HTMLのようにタグを書く必要はなく、例えば下記のように直感的な記号のみで文章構造を作ることができます。
## 見出し
- 箇条書き
**強調**これではピンと来ないかもしれません。説明書きを加えると下記のようになります。マークダウン記法に対応したNotionなどのツールであれば、即座に反映されます。
## 見出し
-> #が2つでH2の見出し相当となります。##のあとに半角スペースで書き始めます。
- 箇条書き
-> -のあとに半角スペースで数字なしの箇条書きとなります。以降は改行するごとに箇条書きとなります。
**強調**
-> **で囲われたテキストは太字になります。「書きやすさ」と「構造化」を両立した記法。それがマークダウンです。
マークアップ言語とは?
マークアップ言語とは、文章や画像などにタグを付けることによって、その構造や見た目をコンピューターに伝えるための言語のことです。最も有名なものは言うまでもなくHTMLで、HTMLとはそもそもHyperText Markup Languageの略です。ハイパーテキスト(コンピュータ上で複数のファイルを関連付ける仕組み)のマークアップ言語がHTMLというわけです。
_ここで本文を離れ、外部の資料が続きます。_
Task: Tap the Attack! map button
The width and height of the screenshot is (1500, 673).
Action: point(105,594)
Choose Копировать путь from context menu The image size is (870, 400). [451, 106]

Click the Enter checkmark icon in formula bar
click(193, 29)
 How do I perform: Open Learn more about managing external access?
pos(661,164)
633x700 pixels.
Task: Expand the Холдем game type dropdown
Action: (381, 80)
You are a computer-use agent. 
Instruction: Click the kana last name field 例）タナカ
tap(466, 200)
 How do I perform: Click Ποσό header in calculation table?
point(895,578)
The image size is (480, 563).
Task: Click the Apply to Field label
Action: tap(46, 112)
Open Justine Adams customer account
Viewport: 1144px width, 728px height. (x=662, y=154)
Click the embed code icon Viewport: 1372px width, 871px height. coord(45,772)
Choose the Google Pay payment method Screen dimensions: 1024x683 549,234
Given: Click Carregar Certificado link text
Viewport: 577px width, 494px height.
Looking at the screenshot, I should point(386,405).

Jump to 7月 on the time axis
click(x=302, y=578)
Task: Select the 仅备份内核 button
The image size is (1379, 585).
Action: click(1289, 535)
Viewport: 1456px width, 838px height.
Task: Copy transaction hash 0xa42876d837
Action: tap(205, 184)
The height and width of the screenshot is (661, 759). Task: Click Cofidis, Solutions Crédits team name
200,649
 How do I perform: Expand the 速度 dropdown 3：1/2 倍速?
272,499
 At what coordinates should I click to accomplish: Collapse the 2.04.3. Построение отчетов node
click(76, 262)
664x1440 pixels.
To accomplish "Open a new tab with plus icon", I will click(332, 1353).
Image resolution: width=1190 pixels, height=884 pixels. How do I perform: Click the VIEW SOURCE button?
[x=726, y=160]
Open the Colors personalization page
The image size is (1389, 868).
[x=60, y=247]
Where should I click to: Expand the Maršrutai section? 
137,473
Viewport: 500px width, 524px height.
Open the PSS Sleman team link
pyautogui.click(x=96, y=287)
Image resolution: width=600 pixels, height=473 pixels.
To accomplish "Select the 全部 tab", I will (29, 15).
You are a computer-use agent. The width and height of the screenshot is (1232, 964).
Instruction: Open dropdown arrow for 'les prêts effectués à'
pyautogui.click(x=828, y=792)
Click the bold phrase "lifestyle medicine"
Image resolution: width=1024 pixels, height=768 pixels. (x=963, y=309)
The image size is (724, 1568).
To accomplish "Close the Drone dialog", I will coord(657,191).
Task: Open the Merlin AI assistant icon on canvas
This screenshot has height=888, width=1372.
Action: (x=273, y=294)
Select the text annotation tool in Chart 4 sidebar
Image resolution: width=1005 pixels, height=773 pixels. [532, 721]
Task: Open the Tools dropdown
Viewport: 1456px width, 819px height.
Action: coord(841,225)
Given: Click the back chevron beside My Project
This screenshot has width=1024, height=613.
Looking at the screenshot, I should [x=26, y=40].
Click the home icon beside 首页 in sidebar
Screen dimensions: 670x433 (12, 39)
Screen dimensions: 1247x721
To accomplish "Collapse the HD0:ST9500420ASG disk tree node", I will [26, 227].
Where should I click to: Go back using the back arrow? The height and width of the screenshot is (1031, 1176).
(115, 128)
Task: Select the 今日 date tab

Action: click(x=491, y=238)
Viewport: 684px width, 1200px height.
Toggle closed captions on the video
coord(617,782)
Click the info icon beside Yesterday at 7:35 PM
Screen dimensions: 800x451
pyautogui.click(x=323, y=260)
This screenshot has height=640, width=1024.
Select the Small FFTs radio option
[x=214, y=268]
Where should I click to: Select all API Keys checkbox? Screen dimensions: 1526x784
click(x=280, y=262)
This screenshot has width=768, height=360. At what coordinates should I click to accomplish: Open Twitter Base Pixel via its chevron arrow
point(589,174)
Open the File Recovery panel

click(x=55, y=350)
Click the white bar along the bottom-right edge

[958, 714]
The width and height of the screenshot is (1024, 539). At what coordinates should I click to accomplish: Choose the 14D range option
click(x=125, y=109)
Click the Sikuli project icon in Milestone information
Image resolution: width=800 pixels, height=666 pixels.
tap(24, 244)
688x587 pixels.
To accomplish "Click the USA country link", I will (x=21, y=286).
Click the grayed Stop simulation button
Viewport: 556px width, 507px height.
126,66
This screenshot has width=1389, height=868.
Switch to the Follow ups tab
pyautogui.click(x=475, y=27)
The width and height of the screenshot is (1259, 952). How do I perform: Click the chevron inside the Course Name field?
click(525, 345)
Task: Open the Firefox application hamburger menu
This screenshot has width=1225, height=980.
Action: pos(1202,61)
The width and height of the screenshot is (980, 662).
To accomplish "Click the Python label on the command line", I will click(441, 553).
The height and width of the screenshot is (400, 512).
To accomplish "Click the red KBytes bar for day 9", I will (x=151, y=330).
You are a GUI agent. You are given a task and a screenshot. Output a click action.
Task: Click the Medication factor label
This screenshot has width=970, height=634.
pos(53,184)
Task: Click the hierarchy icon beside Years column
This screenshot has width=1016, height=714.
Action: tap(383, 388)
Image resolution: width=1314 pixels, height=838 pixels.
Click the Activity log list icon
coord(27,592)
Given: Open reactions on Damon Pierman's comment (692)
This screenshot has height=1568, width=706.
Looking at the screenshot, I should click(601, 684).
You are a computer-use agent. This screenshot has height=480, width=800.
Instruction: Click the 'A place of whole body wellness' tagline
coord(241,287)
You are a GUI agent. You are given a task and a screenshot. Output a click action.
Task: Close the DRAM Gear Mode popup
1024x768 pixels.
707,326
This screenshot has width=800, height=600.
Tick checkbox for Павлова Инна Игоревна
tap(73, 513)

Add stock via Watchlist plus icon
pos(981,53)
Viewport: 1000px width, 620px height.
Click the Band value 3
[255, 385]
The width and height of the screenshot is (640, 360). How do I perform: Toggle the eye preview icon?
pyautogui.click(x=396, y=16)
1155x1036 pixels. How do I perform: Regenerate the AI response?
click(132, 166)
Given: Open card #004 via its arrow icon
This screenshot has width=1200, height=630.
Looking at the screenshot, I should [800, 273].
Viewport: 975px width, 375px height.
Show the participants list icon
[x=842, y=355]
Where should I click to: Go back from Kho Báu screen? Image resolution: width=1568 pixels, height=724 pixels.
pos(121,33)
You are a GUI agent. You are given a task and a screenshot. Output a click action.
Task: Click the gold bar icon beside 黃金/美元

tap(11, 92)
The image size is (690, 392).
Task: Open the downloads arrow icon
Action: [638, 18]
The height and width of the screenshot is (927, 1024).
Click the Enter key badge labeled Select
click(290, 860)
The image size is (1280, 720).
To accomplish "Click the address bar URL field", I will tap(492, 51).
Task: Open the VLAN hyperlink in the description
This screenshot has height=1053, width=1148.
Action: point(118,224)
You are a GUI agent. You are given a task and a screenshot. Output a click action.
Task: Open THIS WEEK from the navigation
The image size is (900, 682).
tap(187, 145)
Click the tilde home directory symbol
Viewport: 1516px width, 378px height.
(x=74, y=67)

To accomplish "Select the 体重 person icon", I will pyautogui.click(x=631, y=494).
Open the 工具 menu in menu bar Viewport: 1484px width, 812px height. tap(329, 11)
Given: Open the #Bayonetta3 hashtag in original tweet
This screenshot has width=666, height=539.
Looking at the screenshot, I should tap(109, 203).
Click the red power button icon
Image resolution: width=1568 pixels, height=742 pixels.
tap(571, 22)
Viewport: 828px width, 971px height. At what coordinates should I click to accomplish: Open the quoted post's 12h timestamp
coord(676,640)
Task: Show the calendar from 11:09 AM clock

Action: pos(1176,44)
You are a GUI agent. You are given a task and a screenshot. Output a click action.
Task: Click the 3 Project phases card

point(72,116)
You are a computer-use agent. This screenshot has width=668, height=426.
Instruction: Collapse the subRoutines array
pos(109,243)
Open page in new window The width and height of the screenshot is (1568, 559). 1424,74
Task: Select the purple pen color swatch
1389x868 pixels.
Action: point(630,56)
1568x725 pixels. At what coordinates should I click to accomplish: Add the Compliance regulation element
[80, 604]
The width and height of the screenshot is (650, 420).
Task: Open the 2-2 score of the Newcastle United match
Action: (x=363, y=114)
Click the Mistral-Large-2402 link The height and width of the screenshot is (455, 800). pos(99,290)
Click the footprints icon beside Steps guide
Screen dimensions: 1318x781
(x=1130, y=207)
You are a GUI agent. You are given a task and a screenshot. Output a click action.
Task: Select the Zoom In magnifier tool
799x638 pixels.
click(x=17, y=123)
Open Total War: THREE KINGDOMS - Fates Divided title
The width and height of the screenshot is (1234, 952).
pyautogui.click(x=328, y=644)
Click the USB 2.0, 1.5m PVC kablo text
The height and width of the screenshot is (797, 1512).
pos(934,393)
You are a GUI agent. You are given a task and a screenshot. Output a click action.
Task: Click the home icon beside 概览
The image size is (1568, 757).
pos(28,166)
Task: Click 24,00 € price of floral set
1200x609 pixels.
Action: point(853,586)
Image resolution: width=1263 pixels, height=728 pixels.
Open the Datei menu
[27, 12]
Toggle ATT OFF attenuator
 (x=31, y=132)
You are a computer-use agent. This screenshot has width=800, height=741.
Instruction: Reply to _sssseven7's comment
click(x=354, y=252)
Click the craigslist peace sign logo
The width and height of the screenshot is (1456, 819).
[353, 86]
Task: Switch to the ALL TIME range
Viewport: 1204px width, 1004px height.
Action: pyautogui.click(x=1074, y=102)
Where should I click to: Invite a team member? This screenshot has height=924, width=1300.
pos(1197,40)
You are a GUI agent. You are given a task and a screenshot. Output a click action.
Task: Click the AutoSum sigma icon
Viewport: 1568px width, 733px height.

HTMLではテキストを<a href=”任意のURL”>テキスト</a>というタグで囲えば、そのテキストはリンクになります。マークダウンではテキストを**テキスト**というタグで囲えば、そのテキストは太字になります。タグのルールこそ違えど、同じ概念であることはなんとなく理解できるかと思います。
なぜWordPressでマークダウンを使うと速くなるのか?
理由はシンプルです。下記のような理由で、文章を入力することに集中しやすくなるからです。
- マウス操作が減る
- ブロック挿入の手間が減る
- 思考が止まらない
文章を書いている途中で「+アイコンをクリックしてブロックを検索して」という無駄な作業がなくなる or 大幅に減ります。キーボードだけで完結することで、思考の流れを止めずに作業することができます。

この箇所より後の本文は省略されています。